(Beginning of Input material)
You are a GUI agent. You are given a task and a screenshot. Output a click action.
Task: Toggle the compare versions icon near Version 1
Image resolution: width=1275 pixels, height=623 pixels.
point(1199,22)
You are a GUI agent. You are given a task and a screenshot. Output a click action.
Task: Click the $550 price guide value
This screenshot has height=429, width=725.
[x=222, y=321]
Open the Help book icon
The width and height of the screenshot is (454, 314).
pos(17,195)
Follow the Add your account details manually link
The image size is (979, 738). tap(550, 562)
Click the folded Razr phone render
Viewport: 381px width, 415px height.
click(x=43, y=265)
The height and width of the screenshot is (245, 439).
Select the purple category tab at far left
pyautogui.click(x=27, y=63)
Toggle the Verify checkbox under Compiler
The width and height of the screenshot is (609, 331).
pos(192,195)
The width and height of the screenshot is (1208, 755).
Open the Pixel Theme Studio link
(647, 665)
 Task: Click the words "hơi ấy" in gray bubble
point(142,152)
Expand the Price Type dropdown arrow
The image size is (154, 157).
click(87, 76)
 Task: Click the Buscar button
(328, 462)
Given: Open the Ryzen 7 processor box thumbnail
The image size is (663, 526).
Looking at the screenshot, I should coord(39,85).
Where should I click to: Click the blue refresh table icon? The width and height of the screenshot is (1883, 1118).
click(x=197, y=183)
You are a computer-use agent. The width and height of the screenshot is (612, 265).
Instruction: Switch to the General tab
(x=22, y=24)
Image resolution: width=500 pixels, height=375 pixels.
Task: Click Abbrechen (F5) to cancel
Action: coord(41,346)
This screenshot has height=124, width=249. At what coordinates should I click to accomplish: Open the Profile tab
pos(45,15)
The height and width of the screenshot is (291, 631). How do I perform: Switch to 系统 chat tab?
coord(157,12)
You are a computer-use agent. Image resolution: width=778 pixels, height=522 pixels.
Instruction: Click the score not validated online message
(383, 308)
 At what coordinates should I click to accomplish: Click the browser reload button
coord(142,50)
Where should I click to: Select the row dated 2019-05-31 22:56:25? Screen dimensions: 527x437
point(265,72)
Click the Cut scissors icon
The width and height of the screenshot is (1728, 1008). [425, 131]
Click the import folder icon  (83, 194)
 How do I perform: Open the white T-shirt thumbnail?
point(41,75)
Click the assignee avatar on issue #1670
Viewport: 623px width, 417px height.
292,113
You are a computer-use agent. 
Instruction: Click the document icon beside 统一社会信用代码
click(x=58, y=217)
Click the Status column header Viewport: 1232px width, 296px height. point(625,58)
(End of Input material)
> **Required work**:
Transcribe exactly the lines from the one containing "Instruction: Switch to the General tab" through the end of the records, both included, and nothing else.

> **Solved exercise**:
Instruction: Switch to the General tab
(x=22, y=24)
Image resolution: width=500 pixels, height=375 pixels.
Task: Click Abbrechen (F5) to cancel
Action: coord(41,346)
This screenshot has height=124, width=249. At what coordinates should I click to accomplish: Open the Profile tab
pos(45,15)
The height and width of the screenshot is (291, 631). How do I perform: Switch to 系统 chat tab?
coord(157,12)
You are a computer-use agent. Image resolution: width=778 pixels, height=522 pixels.
Instruction: Click the score not validated online message
(383, 308)
 At what coordinates should I click to accomplish: Click the browser reload button
coord(142,50)
Where should I click to: Select the row dated 2019-05-31 22:56:25? Screen dimensions: 527x437
point(265,72)
Click the Cut scissors icon
The width and height of the screenshot is (1728, 1008). [425, 131]
Click the import folder icon  (83, 194)
 How do I perform: Open the white T-shirt thumbnail?
point(41,75)
Click the assignee avatar on issue #1670
Viewport: 623px width, 417px height.
292,113
You are a computer-use agent. 
Instruction: Click the document icon beside 统一社会信用代码
click(x=58, y=217)
Click the Status column header Viewport: 1232px width, 296px height. point(625,58)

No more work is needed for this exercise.